Gerakan 07 Desember/PRI, dan Kekejaman yang Ditutuptutupi
PAGI brutal itu terjadi pada Senin, 07 Desember 2020, pukul 00.30 WIB di seputar KM 50-57 jalan Tol Jakarta-Cikampek, Polisi Republik Indonesia (PRI) telah melakukan pengkhianatan terhadap anak bangsa Indonesia. Enam laskar Front Pembela Islam telah dibunuh secara keji. Pembunuhan ini diakui sendiri oleh polisi, sebagaimana disampaikan oleh Kapolda Metro, Jaya Fadil Imron, Senin siang pukul 14.00 WIB di Mapolda Metro Jaya. Konferensi pers dilakukan dengan gagah, seakan-akan polisi berhasil menumpas teroris. Padahal yang ditumpas hanyalah anak-anak muda yang sedang mengawal Habib Rizieq Shihab yang akan mengisi pengajian subuh di sebuah tempat di Karawang. PRI bisa kita disebut sebagai dalang Gerakan 08 Desember dengan korban rakyat sipil yang belum tentu punya salah. Inilah pengkhianatan yang nyata. Polisi yang slogannya pengayom masyarakat, prakteknya telah melalukan pembunuhan terhadap warganya sendiri. Dengan kejam.
Perdebatan soal adanya tembak menembak atau pembunuhan satu arah, kini sedang ditelisik oleh Komnas HAM. Biarkan mereka mengusutnya, jangan ada campur tangan dari penguasa. Mudah-mudahan hasil investigasi Komnas HAM mampu menguak siapa dalang sebenarnya dari peristiwa kelam itu. Yang harus kita catat adalah PRI mengakui telah menembak 6 laskar FPI tersebut dan kelak akan menjadi bagian sejarah hitam masyarakat Indonesia. Jadi, menyoal siapa pelakunya sudah tidak perlu dibahas, karena sudah jelas ada pengakuan.
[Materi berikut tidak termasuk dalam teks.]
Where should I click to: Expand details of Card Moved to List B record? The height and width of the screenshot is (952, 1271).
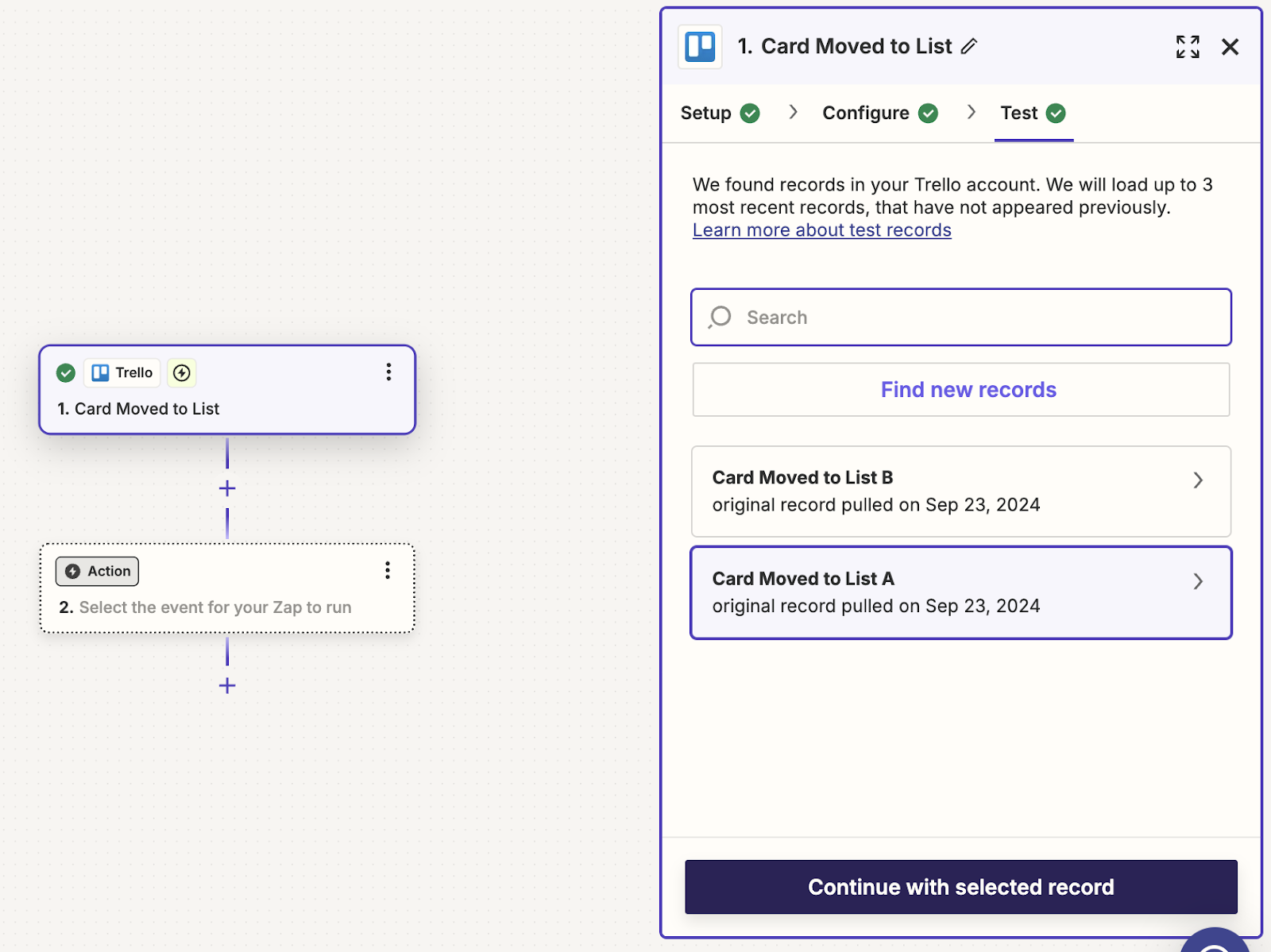click(1198, 480)
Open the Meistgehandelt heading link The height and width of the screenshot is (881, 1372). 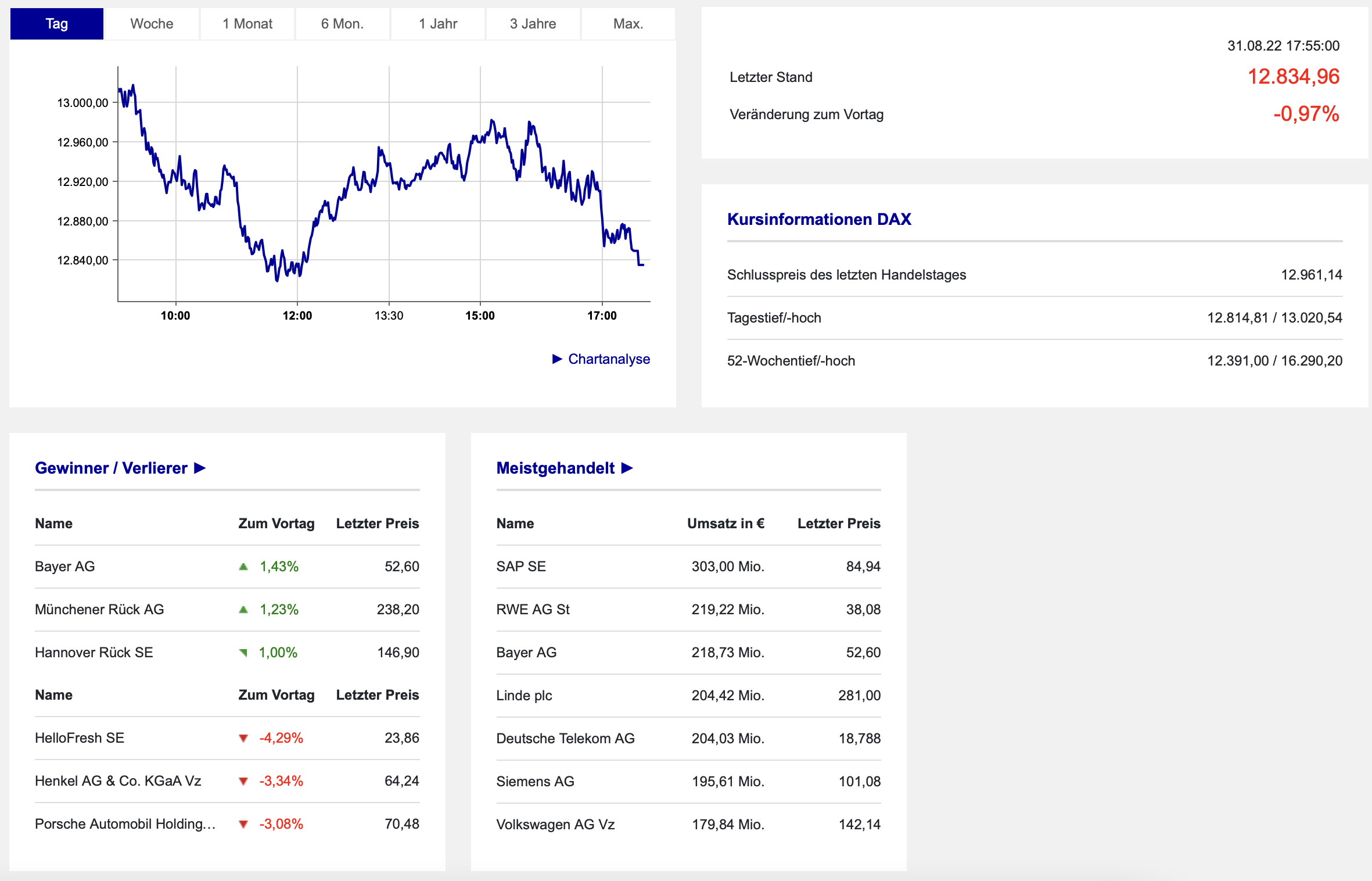click(x=555, y=468)
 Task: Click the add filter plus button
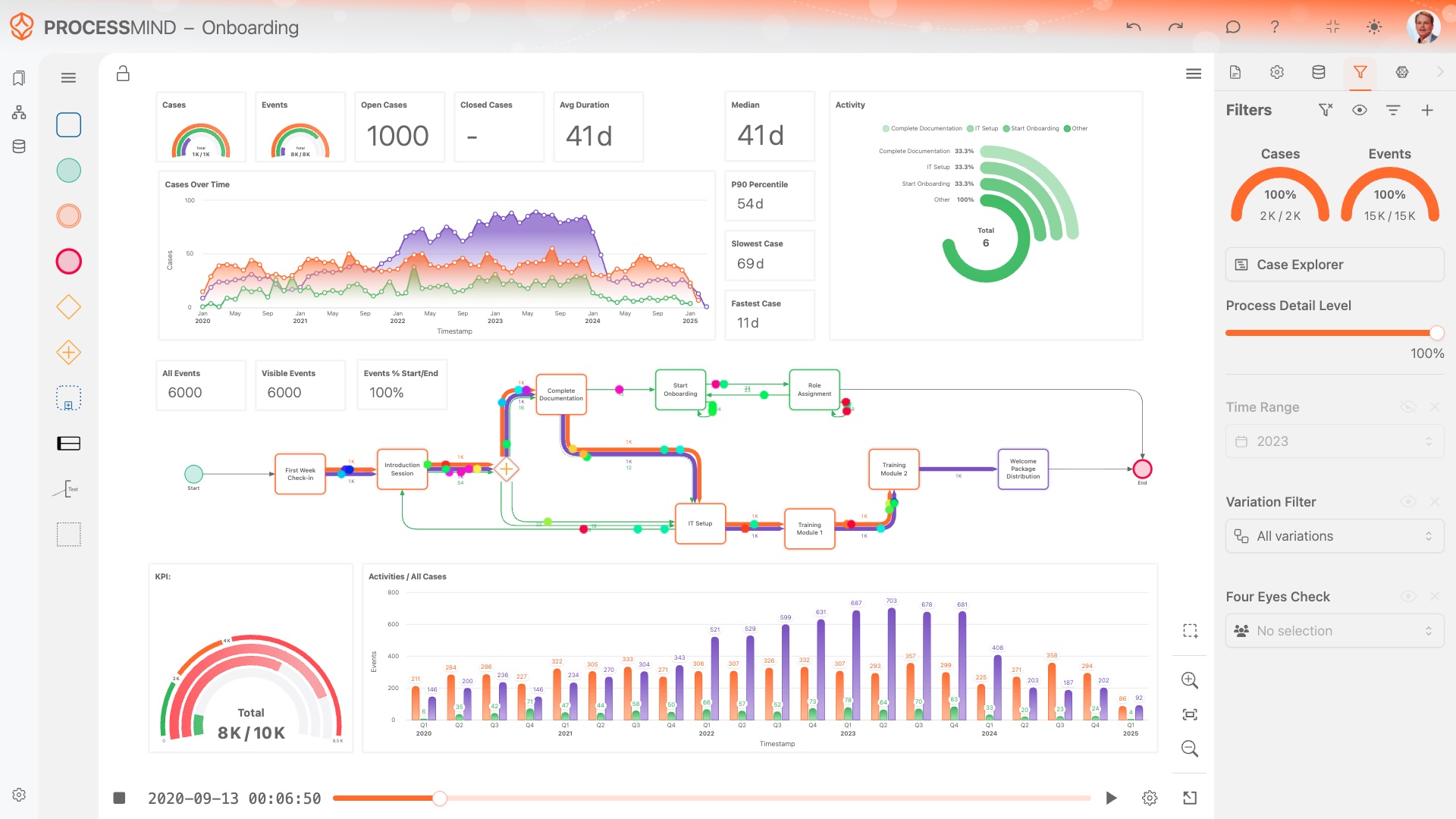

Saat ini polisi bisa saja berkilah, tetapi FPI punya data akurat. Biarkan diadu siapa yang berbohong. Jangan sampai ada intervensi dari kekuatan dan kekuasaan negara sehingga akhirnya peristiwanya menjadi kabur bahkan gelap.
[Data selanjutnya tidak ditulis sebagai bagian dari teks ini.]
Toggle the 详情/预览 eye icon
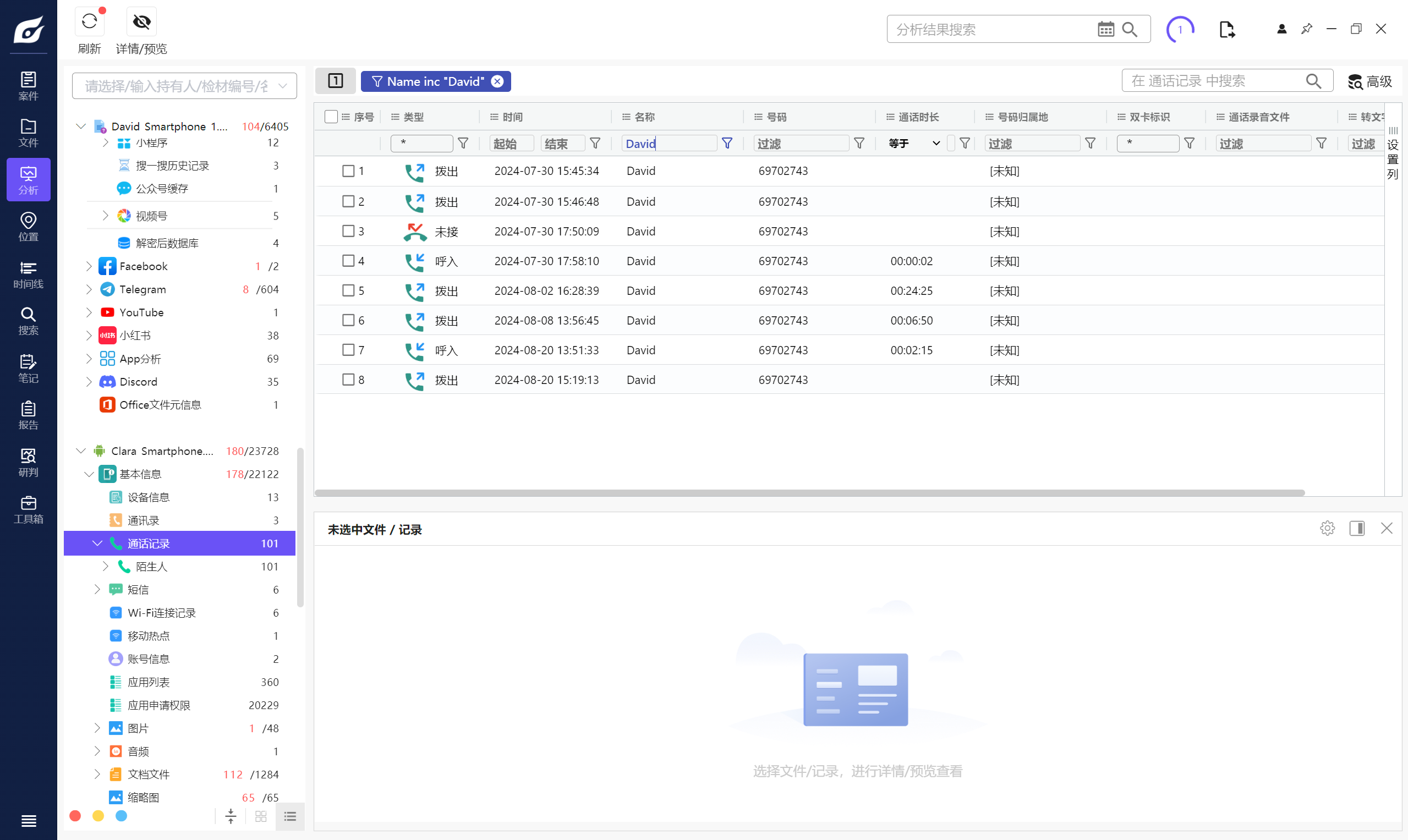141,22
Polisi sebagai pelindung rakyat tidak sepantasnya melakukan kebiadaban itu. Siapapun yang membaca berita dan melihat video di media massa maupun media sosial, berkesimpulan polisi terlalu arogan dan jumawa. Narasi yang dikemukakan polisi seakan memberikan kesan, lembaga ini super power yang tidak bisa disentuh. Perkataannya wajib diamini.
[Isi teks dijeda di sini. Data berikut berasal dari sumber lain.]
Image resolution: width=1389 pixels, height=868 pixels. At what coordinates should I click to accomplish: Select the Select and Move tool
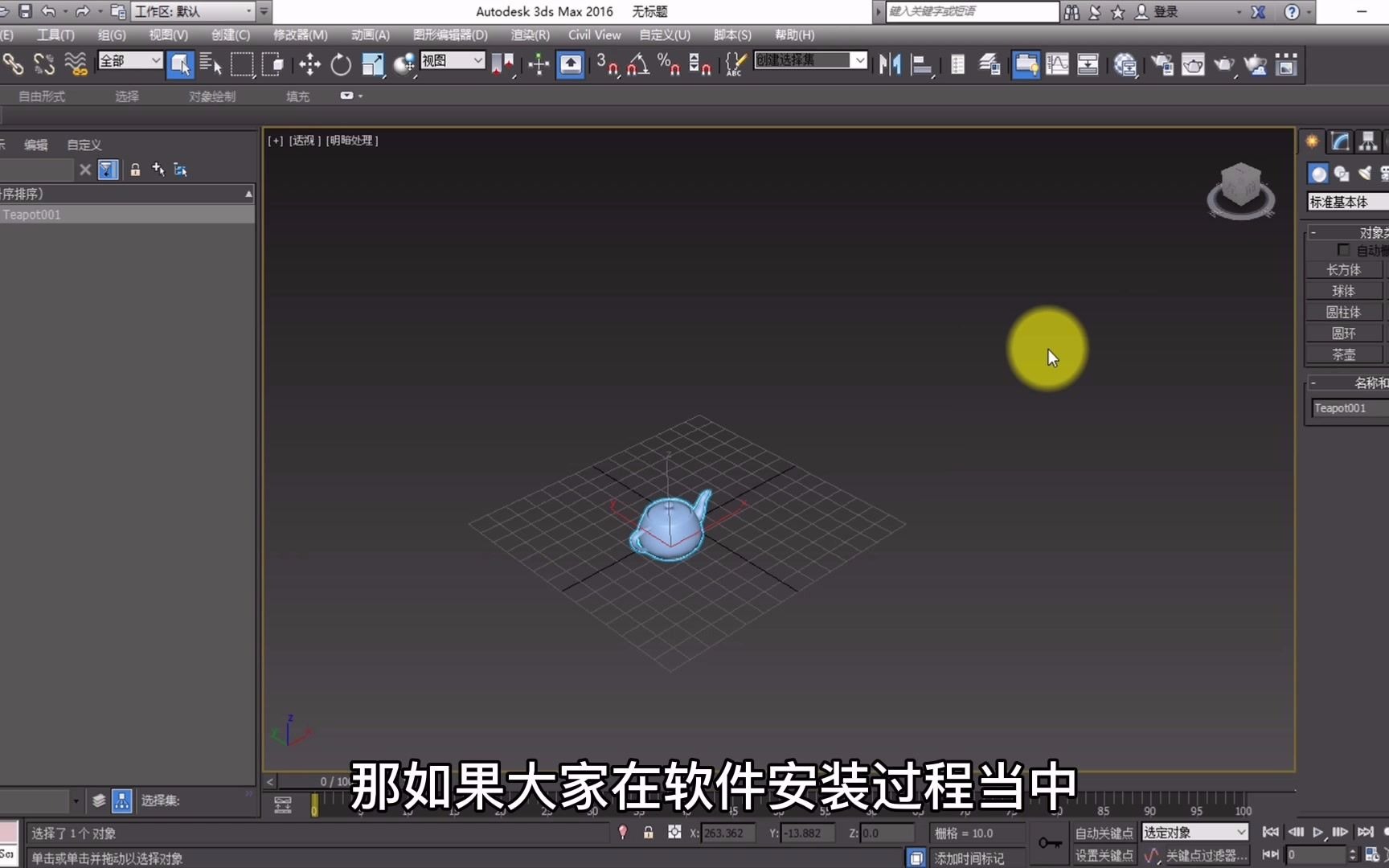309,64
Tak hanya itu, polisi telah menunjukkan sisi otoritarianisme dalam menghadapi masyarakat yang kritis. Sampai saat ini belum ada pejabat pemerintah maupun lembaga negara yang mengucapkan belasungkawa atas meninggalnya enam laskar FPI. Tampak sekali tidak ada sedikit pun rasa penyesalan. Padahal polisi mengakuinya telah membunuh mereka.
Yang terjadi justru, polisi saat ini sibuk membangun opini publik bahwa apa yang dilakukan polisi sebuah kebenaran. Di samping membangun opini, ada pula upaya upaya untuk menghentikan kasus ini agar tidak terdeteksi siapa otak intelektualnya.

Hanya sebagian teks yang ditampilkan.